Research team reports advances in development of an effective therapy against the Nipah and Hendra virus

A collaborative research team from the Uniformed Services University of the Health Sciences (USU), the Australian Animal Health Laboratory (AAHL), and the National Cancer Institute (NCI), National Institutes of Health (NIH) reports a major step forward in the development of an effective therapy against two deadly viruses, Nipah virus and the related Hendra virus. The results of this finding appear October 30, 2009 in the open access journal PLoS Pathogens. The full study will be available following the release of the embargo at http://dx.plos.org/10.1371/journal.ppat.1000642

Nipah virus and Hendra virus are found in Pteropid fruit bats (flying foxes) and are characterized by their recent emergence as agents capable of causing illness and death in domestic animals and humans.

In experiments carried out in ferrets at the AAHL in Geelong, Victoria, Australia, where there is a high-level safety and security facility for working with live Nipah and Hendra virus, the team of researchers demonstrated that giving an anti-virus human monoclonal antibody therapy after exposure to Nipah virus protected the animals from disease.

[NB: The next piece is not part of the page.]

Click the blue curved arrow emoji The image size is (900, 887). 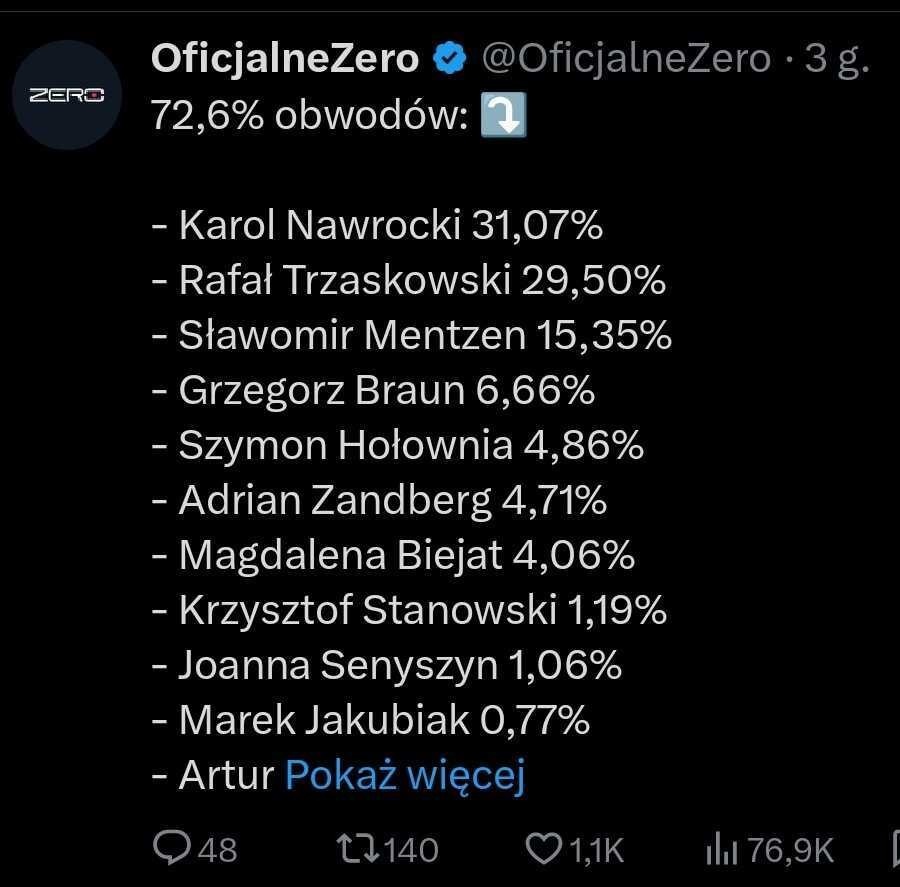[x=503, y=117]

"These findings are extremely encouraging and clearly suggest the potential that a treatment for Hendra virus infection in a similar manner should be possible, given the very strong cross-reactive activity this antibody has against Hendra virus," said Deborah Middleton, DVM, PhD., who directed the animal experiments at the AAHL.

Recent earlier work at NCI and USU resulted in the discovery and development of a human monoclonal antibody, m102.4, which could attack a critical component of both the Nipah and Hendra viruses. Antibodies - proteins found in blood or other bodily fluids of vertebrates - are used by the immune system to identify and neutralize viruses and bacteria.

Study corresponding authors Christopher C. Broder, Ph.D., professor of Microbiology at USU and Katharine Bossart, Ph.D., a USU alumna, now an assistant professor in the Department of Microbiology, Boston University School of Medicine and an investigator at the National Emerging Infectious Diseases Laboratories Institute in Boston, led a team of researchers to test the effectiveness of the new antibody therapy in animals. The experiments were supported in part by the National Institute of Allergy and Infectious Diseases, NIH.

According to study coauthor Dimiter S. Dimitrov, Ph.D., senior biomedical research scientist at the NCI, "We now have good evidence that this antibody could save human lives and the insights offered about how it works also could potentially provide a starting point to developing tools for targeting other diseases."